Parallel Coding Agents with tmux and Markdown Specs: A Real-World Operating System
The Core Model: Roles Plus a Written Spec Contract
The workflow runs multiple “vanilla” coding agents in parallel, each with a clear role:
- Planner: designs a feature or fix in detail.
- Worker: implements from an approved design.
- PM: handles backlog grooming and idea intake.

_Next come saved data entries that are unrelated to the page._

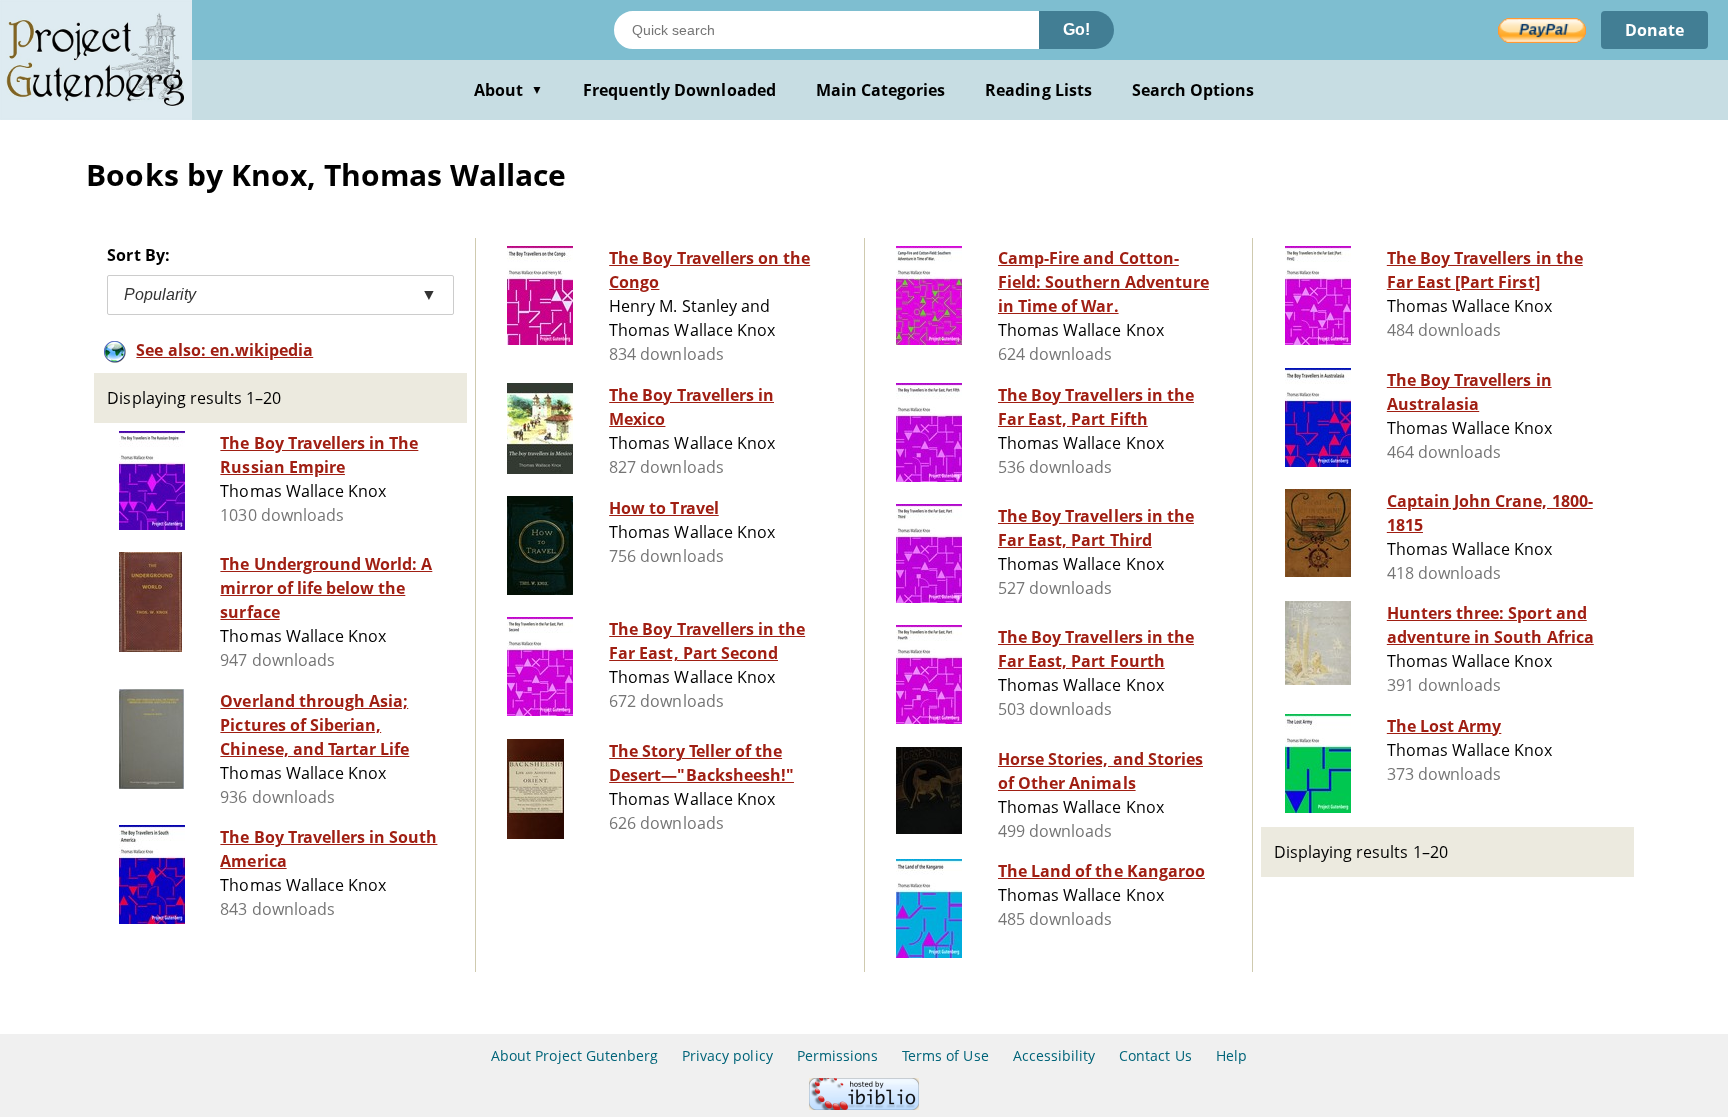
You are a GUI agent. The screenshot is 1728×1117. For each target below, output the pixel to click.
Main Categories (881, 90)
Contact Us (1155, 1055)
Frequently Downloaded (679, 90)
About (508, 90)
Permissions (837, 1055)
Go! (1076, 29)
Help (1231, 1055)
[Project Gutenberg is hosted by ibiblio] (864, 1104)
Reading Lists (1038, 90)
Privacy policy (727, 1055)
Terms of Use (945, 1055)
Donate (1654, 30)
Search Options (1193, 90)
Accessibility (1054, 1055)
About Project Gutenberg (574, 1055)
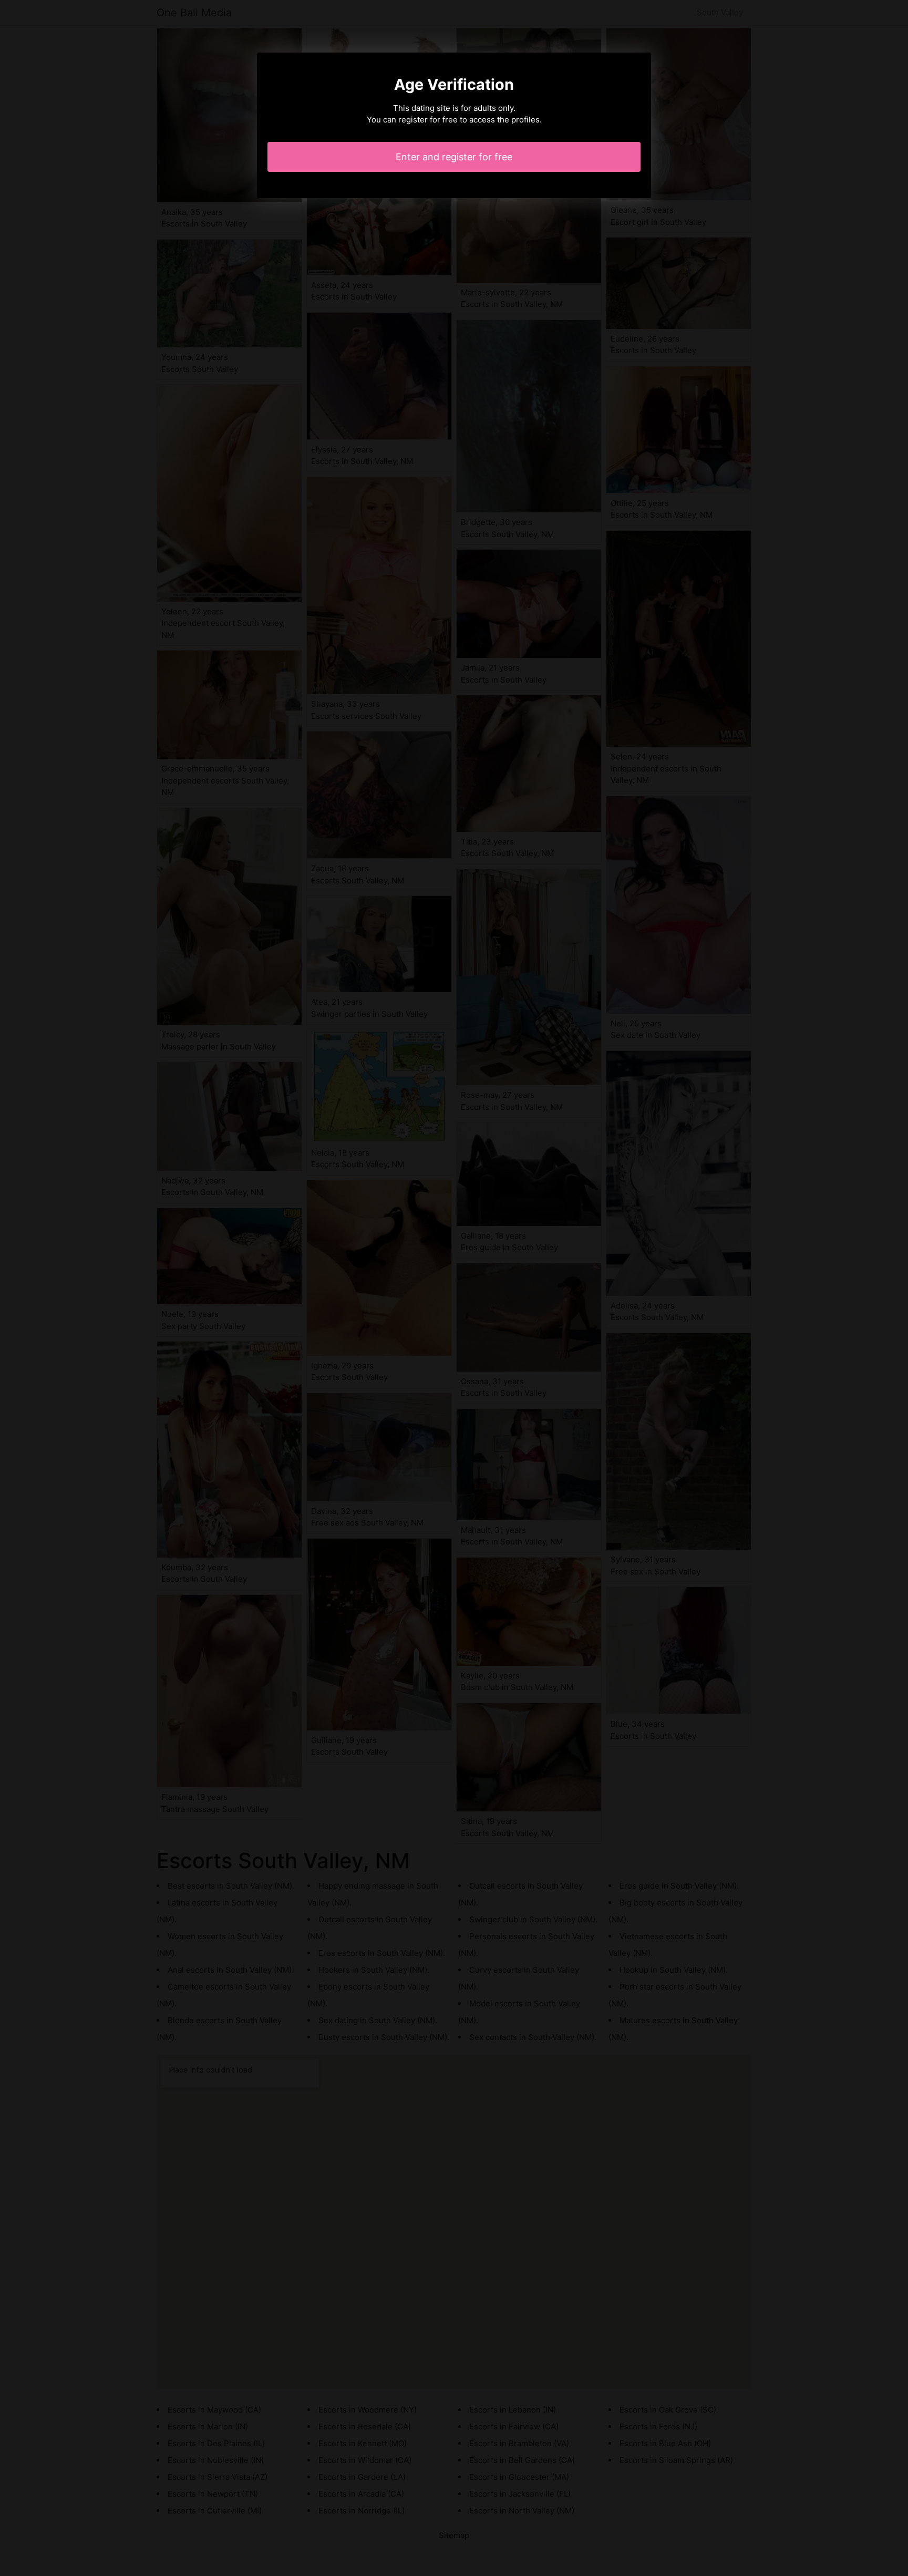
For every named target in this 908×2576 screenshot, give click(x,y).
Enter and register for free (454, 156)
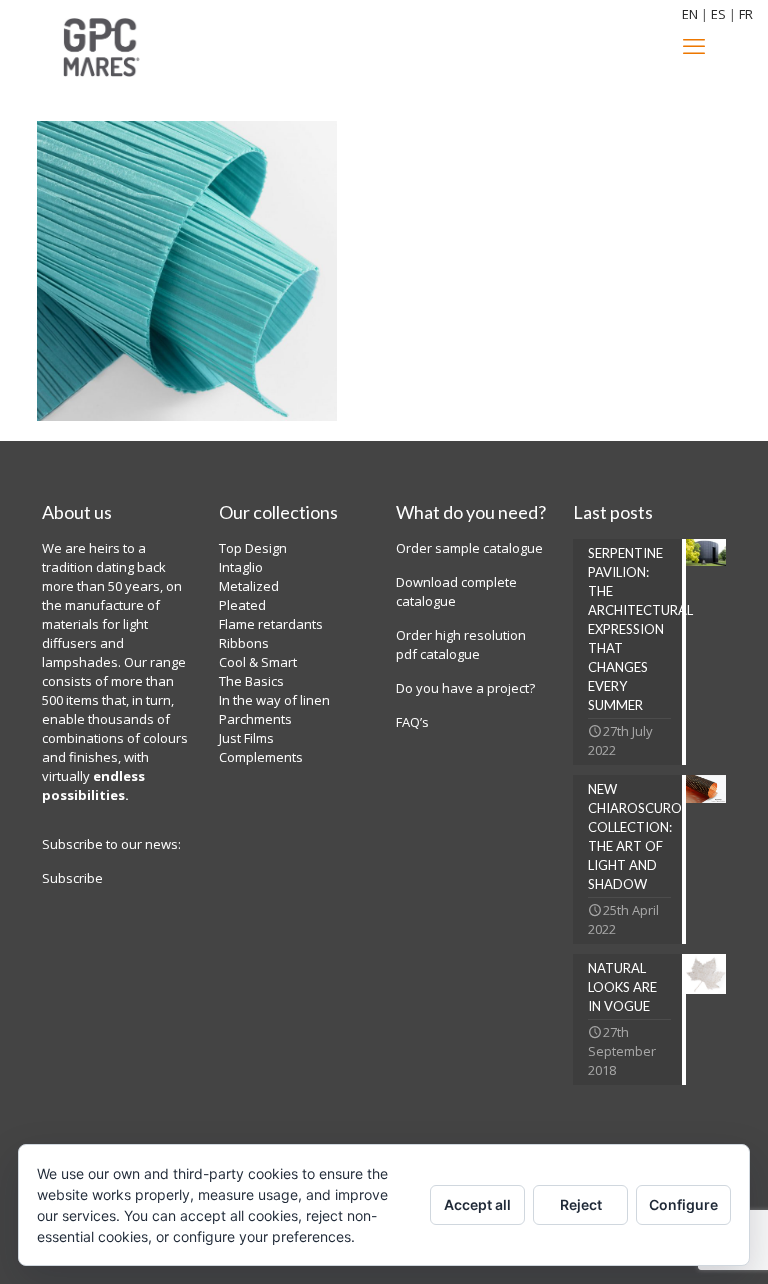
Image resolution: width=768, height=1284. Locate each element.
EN (690, 14)
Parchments (255, 719)
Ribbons (244, 643)
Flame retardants (271, 624)
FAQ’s (414, 722)
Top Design (253, 548)
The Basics (251, 681)
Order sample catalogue (469, 548)
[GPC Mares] (101, 45)
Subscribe (72, 878)
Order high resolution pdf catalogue (461, 644)
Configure (683, 1204)
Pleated (242, 605)
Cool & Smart (258, 662)
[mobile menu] (694, 45)
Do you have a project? (465, 688)
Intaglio (241, 567)
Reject (581, 1204)
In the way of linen (274, 700)
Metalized (249, 586)
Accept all (477, 1204)
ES (718, 14)
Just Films (246, 738)
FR (746, 14)
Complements (261, 757)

The contract between those roles is a Markdown document called a Feature Design (FD). An FD is not a casual note. It contains:
- the exact problem statement,
- alternative solutions considered (with pros/cons),
- the final chosen approach,
- implementation file targets,
- verification steps.
That spec-first discipline is what makes concurrency tractable. Without it, every parallel agent session starts drifting into guesswork.
Feature Designs as a State Machine
Every FD is tracked with an ID such as FD-001, FD-002, and so on, usually under docs/features/. The process uses explicit lifecycle states:
PlannedDesignOpenIn ProgressPending VerificationCompleteDeferredClosed
This is effectively a local issue tracker designed for agent-first development. Instead of relying on chat history, the FD index becomes the canonical planning surface for both humans and agents.
A strict naming pattern also keeps implementation tied to design history. Example commit style: FD-049: Implement incremental index rebuild.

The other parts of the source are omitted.